GOAL OF THE EXERCISE »
Only the lines from the top of the listing below through the line containing "Image resolution: width=729" should be output, exactly and with no pictures.

::::::::::

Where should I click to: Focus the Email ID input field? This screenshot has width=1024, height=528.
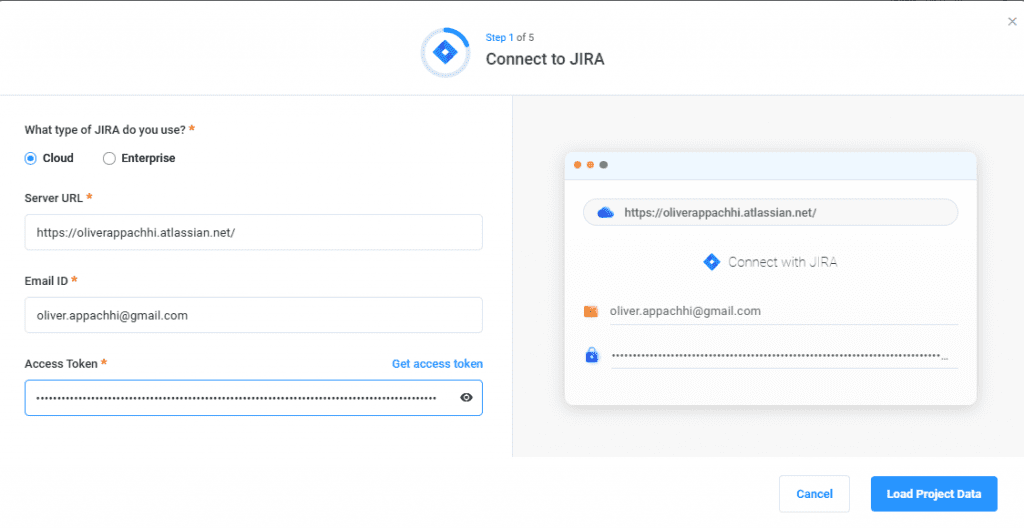click(253, 315)
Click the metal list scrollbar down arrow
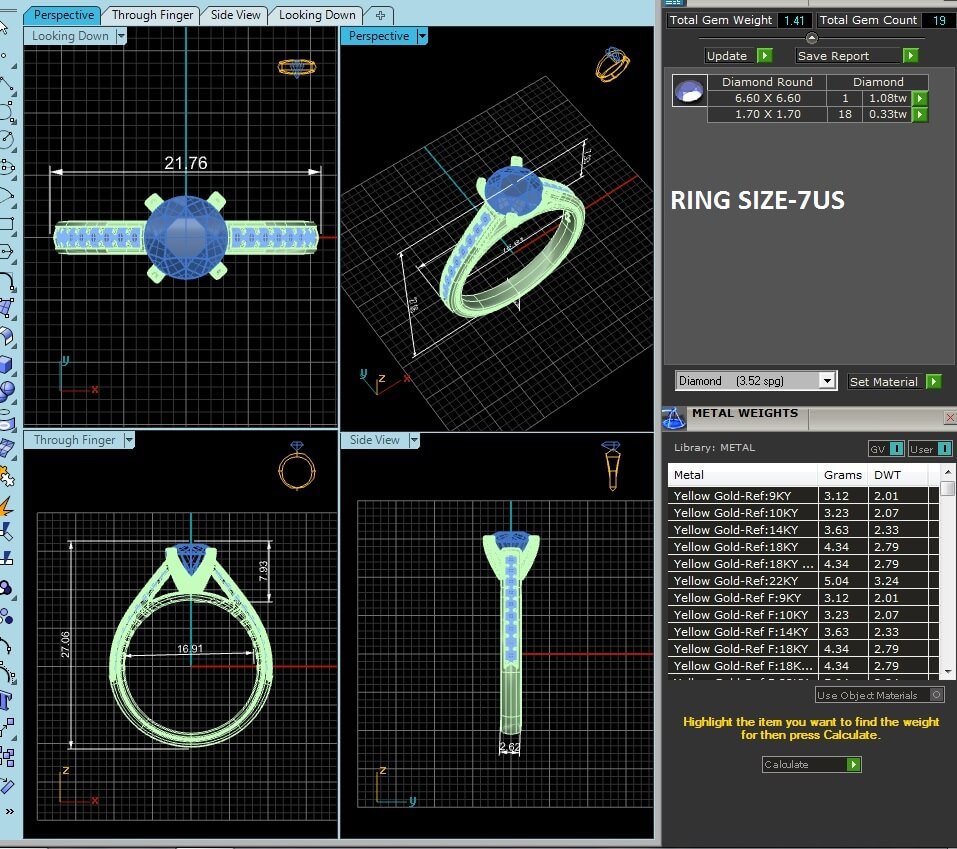Image resolution: width=957 pixels, height=849 pixels. (x=947, y=671)
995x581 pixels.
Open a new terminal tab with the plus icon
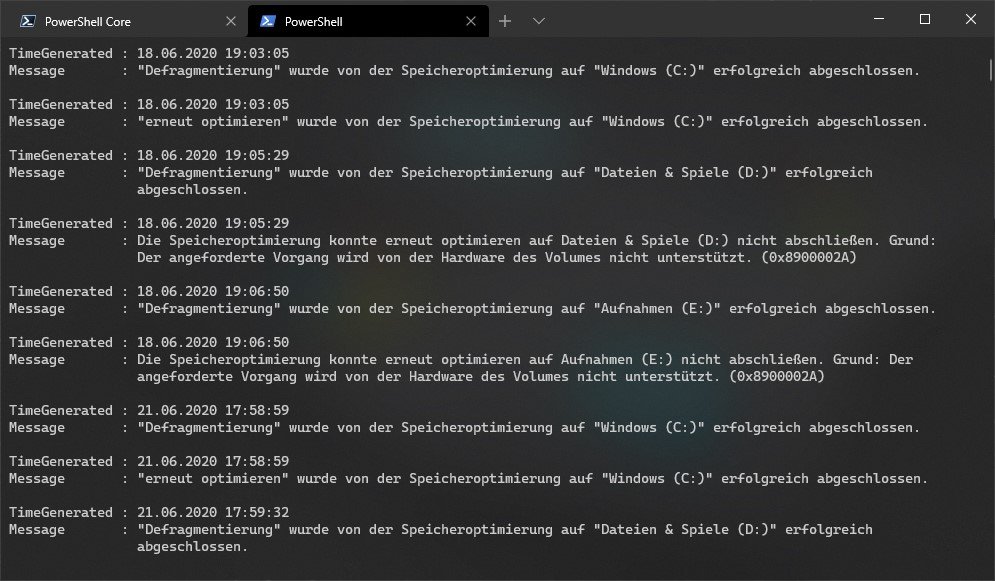pos(505,19)
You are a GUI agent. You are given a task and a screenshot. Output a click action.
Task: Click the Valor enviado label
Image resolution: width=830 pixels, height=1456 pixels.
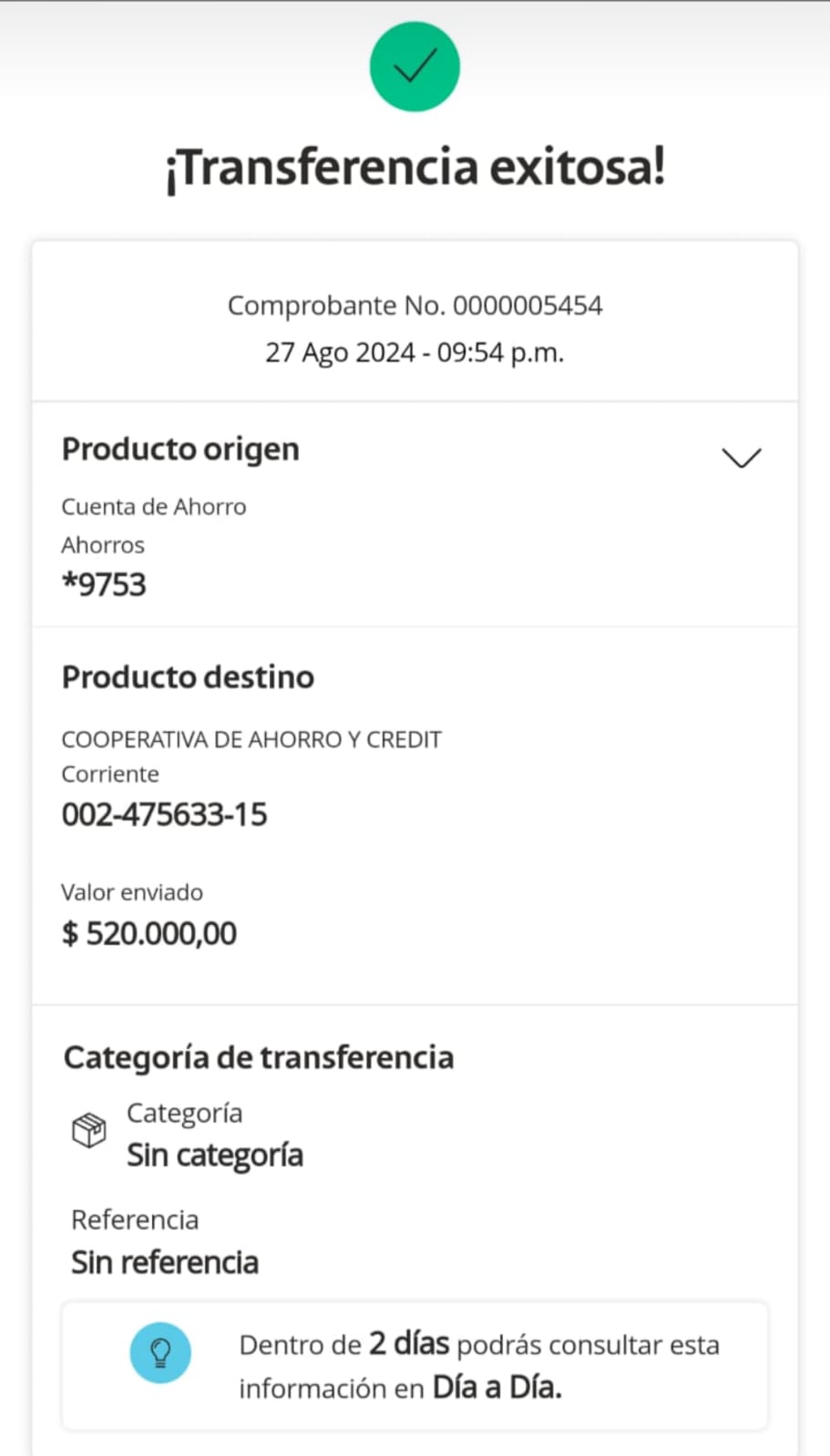point(132,892)
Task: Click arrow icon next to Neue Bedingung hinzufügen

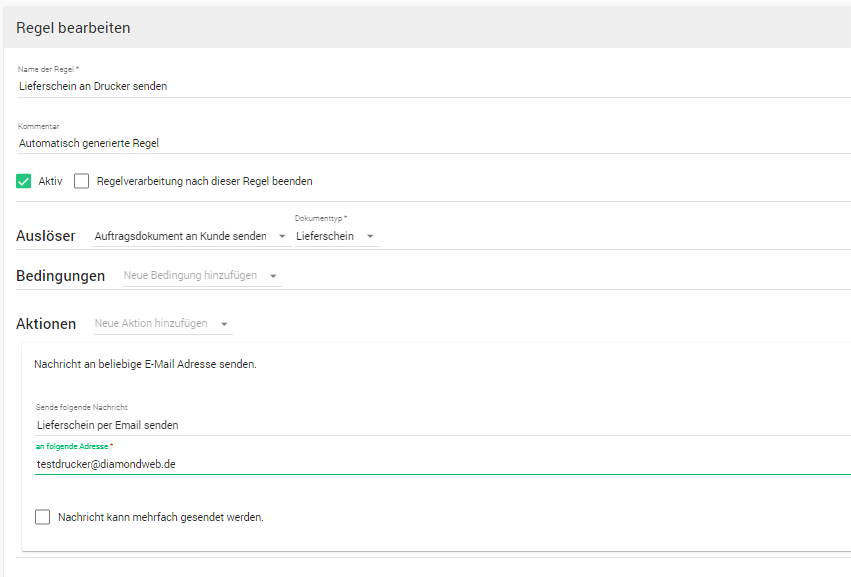Action: click(274, 276)
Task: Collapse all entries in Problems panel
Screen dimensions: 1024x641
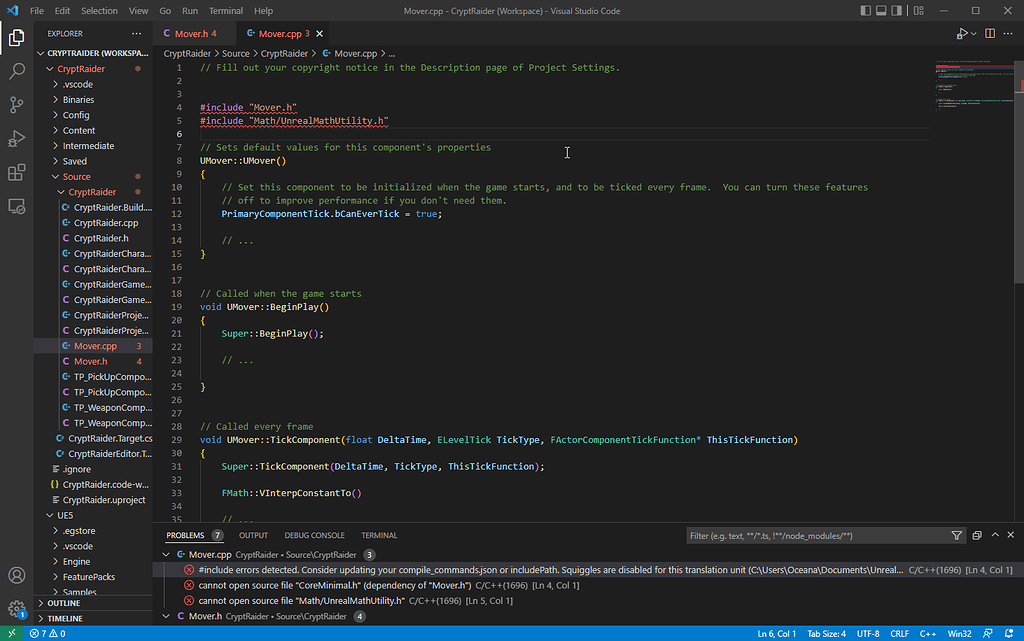Action: click(977, 536)
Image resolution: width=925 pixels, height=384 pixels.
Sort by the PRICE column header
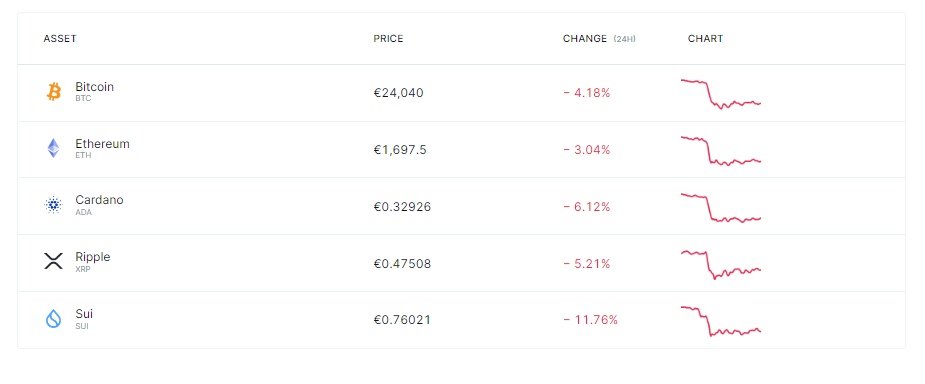pos(388,39)
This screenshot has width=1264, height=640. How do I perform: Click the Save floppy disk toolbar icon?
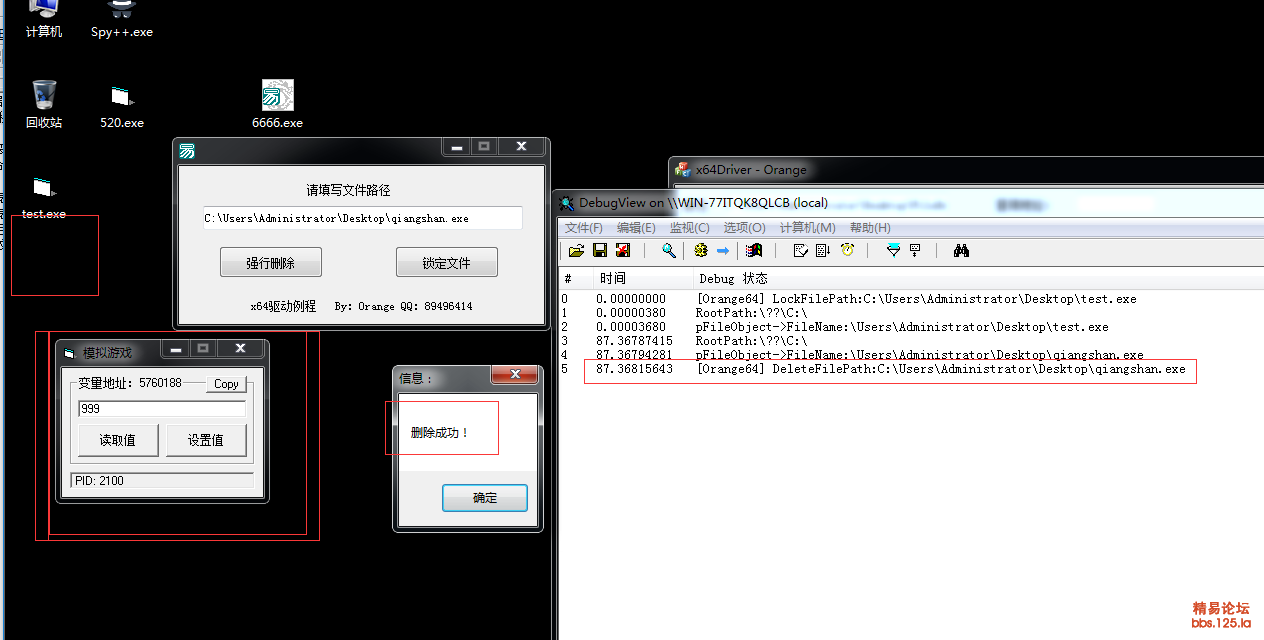coord(600,250)
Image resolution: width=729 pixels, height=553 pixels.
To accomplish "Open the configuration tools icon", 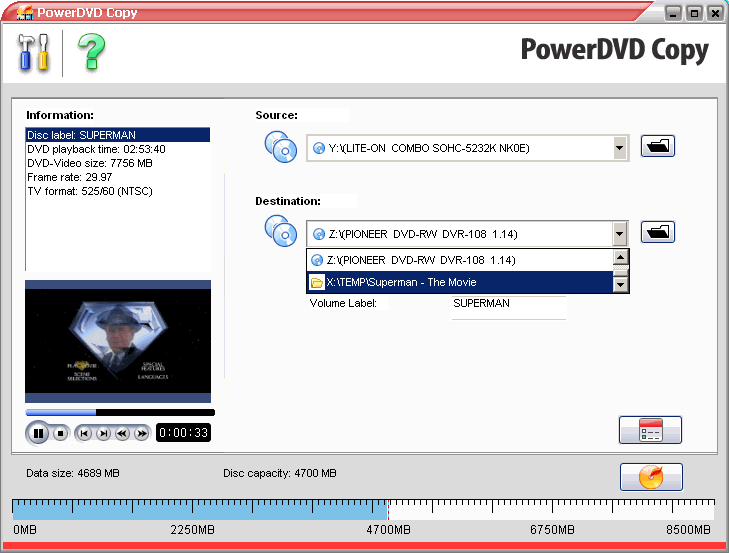I will point(33,52).

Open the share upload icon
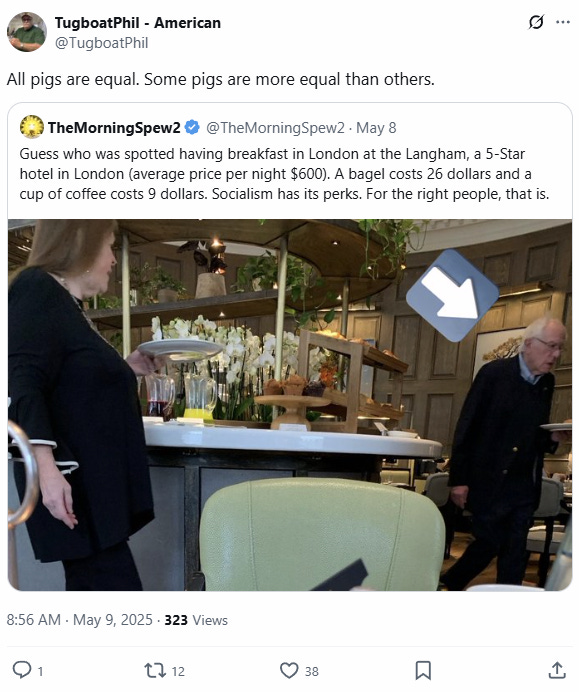(x=557, y=670)
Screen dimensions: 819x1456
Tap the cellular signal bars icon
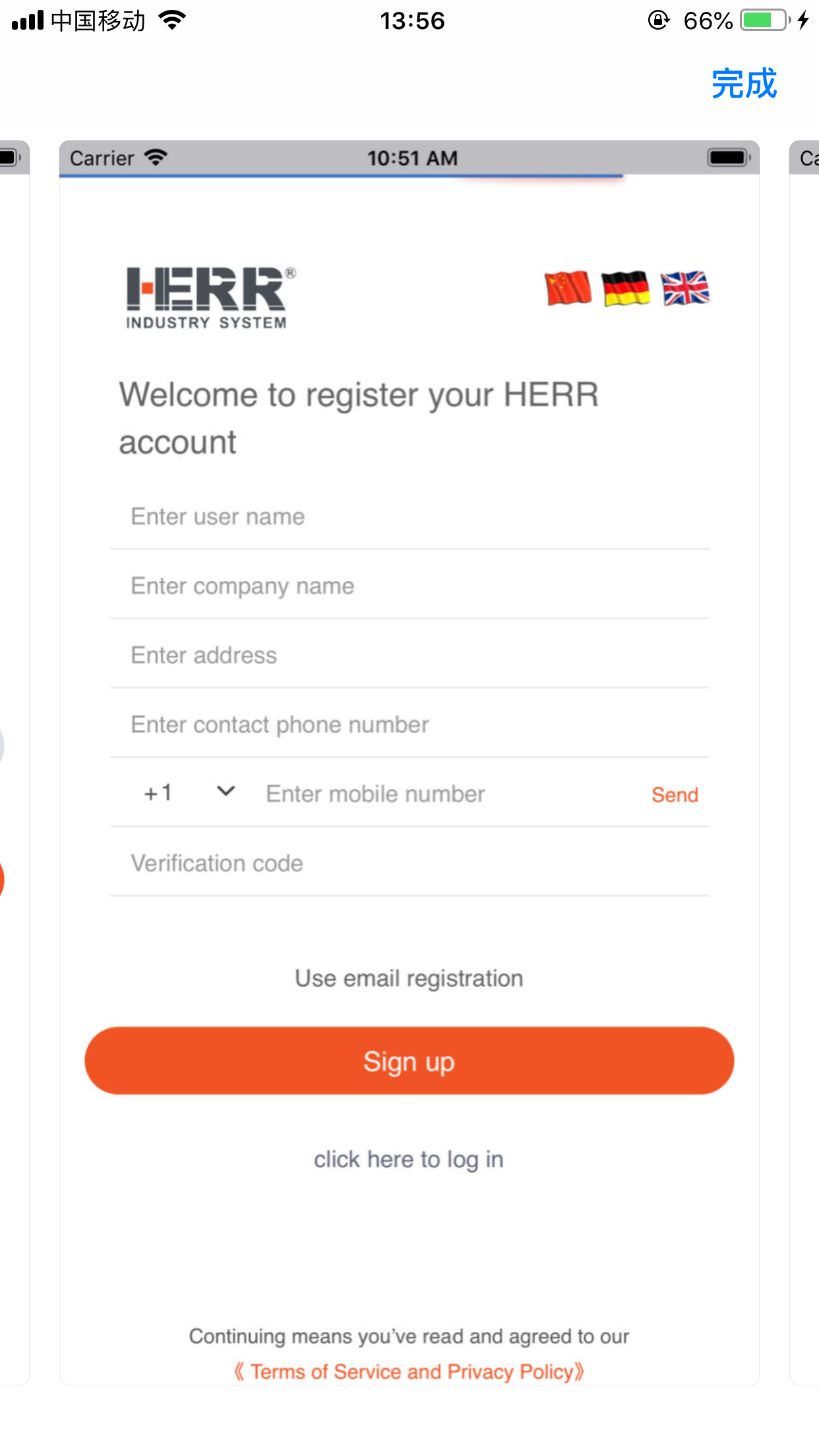click(28, 20)
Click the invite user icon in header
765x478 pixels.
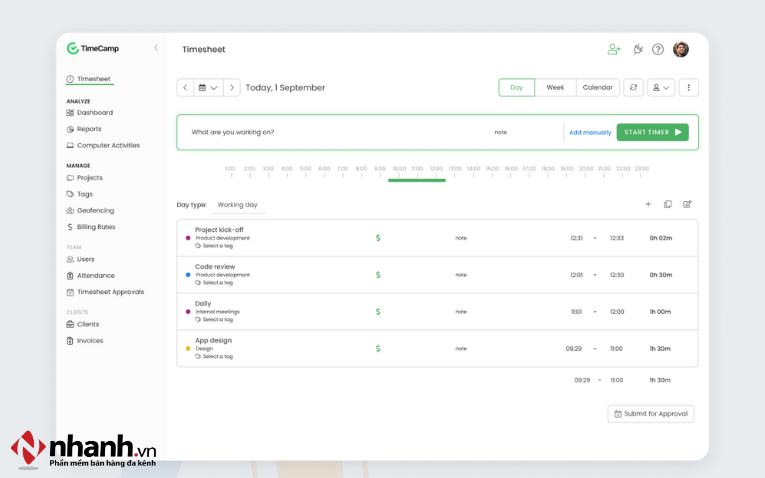(614, 49)
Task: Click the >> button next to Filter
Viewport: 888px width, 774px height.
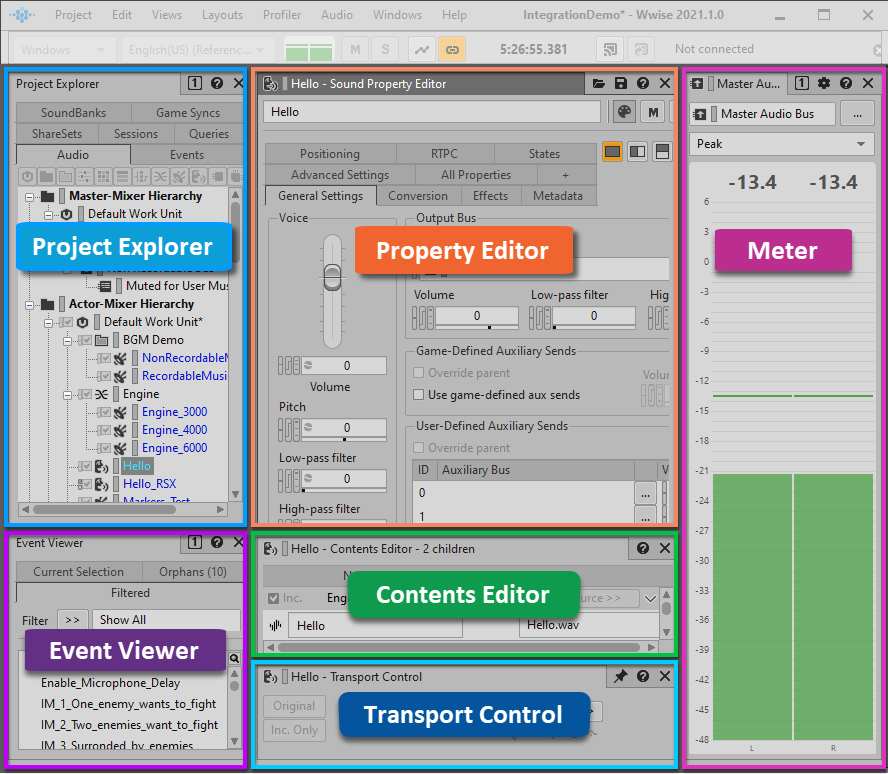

::::::::::

RESPONSE AREA »
Where should I click to: Focus the Email ID input field? This screenshot has width=1024, height=528.
click(253, 315)
Click the metal list scrollbar down arrow
Image resolution: width=957 pixels, height=849 pixels. (x=947, y=671)
995x581 pixels.
Open a new terminal tab with the plus icon
pos(505,19)
You are a GUI agent. You are given a task and a screenshot. Output a click action.
Task: Click the Valor enviado label
Image resolution: width=830 pixels, height=1456 pixels.
point(132,892)
Task: Click arrow icon next to Neue Bedingung hinzufügen

Action: click(274, 276)
Task: Collapse all entries in Problems panel
Screen dimensions: 1024x641
Action: click(977, 536)
Image resolution: width=925 pixels, height=384 pixels.
Sort by the PRICE column header
pos(388,39)
This screenshot has width=1264, height=640. How do I perform: Click the Save floppy disk toolbar icon?
coord(600,250)
Image resolution: width=729 pixels, height=553 pixels.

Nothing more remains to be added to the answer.